Southern District Health Board chief executive Chris Fleming made the surprise announcement yesterday during the board's annual review appearance before Parliament's health select committee.
The University of Otago, which has co-hired the surgeon with the SDHB, later confirmed the appointment.
The appointee, who has not been named nor their country of origin stated, would assume the Otago and Southland Chair in Neurosurgery, university health sciences pro-vice-chancellor Paul Brunton said.
"I am delighted that after a lengthy, global search, an appointment has been made," he said.
"The full-time position is split 50:50 between clinical and research work."

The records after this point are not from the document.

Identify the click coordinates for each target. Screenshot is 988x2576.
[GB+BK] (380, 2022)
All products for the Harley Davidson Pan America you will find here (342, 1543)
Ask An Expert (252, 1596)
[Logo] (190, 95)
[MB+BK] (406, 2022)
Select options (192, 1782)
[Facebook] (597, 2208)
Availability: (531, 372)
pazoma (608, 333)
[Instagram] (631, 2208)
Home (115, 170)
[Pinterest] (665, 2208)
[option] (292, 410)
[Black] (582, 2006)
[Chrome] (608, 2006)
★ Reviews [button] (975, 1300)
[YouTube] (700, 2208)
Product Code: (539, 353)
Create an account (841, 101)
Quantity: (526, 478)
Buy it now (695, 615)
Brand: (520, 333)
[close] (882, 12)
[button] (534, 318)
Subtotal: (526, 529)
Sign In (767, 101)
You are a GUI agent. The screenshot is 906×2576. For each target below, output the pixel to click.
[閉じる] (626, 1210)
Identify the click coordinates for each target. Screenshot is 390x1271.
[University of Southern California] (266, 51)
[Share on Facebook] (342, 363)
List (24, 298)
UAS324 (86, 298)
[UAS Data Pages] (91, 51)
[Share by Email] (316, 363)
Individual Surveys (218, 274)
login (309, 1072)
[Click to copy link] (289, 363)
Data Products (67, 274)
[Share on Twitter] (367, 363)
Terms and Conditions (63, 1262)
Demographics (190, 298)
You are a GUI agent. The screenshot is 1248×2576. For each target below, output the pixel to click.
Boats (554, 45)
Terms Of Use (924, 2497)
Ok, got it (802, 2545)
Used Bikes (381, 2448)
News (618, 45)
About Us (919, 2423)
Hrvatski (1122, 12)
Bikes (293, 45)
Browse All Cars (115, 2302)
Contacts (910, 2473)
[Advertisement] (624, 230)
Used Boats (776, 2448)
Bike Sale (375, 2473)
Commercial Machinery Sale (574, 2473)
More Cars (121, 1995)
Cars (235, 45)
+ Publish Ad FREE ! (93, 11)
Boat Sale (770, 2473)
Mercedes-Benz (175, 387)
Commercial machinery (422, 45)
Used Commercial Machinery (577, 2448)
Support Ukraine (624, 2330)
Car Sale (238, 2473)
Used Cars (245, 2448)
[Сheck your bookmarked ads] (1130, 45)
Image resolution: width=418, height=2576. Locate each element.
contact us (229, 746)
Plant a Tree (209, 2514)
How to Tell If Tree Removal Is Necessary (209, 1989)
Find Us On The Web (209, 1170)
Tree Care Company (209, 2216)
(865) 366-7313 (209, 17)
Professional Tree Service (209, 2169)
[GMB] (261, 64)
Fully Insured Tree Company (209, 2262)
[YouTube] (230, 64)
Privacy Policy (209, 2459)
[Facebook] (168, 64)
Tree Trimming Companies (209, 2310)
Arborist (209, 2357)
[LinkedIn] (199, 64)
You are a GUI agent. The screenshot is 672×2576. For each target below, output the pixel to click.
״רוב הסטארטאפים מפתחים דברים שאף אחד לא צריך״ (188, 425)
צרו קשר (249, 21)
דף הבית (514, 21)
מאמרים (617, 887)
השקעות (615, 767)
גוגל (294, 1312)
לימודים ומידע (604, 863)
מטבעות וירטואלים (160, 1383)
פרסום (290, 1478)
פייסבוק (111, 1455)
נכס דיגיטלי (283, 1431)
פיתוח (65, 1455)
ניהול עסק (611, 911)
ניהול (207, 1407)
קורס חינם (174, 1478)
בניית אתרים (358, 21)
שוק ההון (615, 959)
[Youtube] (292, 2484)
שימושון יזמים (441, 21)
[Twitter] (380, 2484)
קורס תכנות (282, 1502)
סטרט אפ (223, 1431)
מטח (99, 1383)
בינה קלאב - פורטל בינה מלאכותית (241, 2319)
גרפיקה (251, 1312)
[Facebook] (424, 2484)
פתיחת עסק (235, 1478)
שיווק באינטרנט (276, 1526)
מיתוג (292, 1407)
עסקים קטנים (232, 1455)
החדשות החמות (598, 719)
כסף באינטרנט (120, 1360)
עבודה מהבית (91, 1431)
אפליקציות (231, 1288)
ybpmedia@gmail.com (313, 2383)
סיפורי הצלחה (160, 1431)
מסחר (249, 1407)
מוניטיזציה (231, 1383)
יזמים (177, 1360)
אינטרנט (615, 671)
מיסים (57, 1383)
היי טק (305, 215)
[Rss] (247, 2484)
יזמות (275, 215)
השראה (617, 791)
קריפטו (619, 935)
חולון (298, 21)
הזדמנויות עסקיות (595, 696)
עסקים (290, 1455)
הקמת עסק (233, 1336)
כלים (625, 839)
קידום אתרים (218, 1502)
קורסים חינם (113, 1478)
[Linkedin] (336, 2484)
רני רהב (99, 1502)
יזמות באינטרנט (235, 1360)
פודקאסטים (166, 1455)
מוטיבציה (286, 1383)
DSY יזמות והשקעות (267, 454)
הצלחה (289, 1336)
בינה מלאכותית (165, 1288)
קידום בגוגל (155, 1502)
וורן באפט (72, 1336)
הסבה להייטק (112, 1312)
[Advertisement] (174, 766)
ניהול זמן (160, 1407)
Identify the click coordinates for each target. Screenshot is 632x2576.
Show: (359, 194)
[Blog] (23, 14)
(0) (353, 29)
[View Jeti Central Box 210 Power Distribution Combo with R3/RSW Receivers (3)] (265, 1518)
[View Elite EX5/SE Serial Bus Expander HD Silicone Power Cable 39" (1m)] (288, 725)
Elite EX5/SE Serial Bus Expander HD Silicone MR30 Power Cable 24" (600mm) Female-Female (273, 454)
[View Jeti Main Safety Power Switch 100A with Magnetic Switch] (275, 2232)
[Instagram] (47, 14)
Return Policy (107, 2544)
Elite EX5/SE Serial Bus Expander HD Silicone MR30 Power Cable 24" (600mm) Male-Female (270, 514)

The Chair was founded in 2011 and funded by a campaign supported by the Otago Daily Times, which raised more than $2.3million of the $3 million for the position.
Its initial appointee, Prof Dirk de Ridder, a neurology researcher, subsequently stepped back from the surgical work associated with the Chair to focus solely on research.
Fleming said the appointee was expected to arrive late this year and, pending Medical Council of New Zealand registration, would work for six months in Christchurch before coming to Dunedin.
"We have learned from some of the decisions in the past where we grabbed the person who would come to our location," Fleming said.
"We need to make sure that they are actually right for this location to be a long-term, sustainable solution."
Neurosurgery was almost lost from Dunedin Hospital in 2009 after a proposal that the service be centralised in Christchurch.
A determined campaign, which featured a 10,000-strong protest march and a 40,000-plus signature petition, kept the service in Dunedin, but its prospects of survival have been tenuous.
Despite the intention for it to have three surgeons, the service has never employed its full complement and for several years has had only one surgeon, Ahmad Taha.
When Taha is unavailable, patients have had to be transferred to Christchurch, a major contributor to the SDHB exceeding its allocation for air ambulance services by tens of thousands of dollars in recent budgets.
Attracting neurosurgeons has been a major problem for the SDHB and university, and so has been getting doctors and surgeons approved to work here by the Medical Council, which has the sole right to register them to practice.
This week it emerged the council had declined to register Hungarian and British-trained surgeon Lucas Rakasz, who has moved to Dunedin and is still pursuing a position with the neurosurgery service.
Dr Rakasz, whose application was backed by several prominent surgeons, including the president of the British Neurological Society, is challenging the council's decision in court.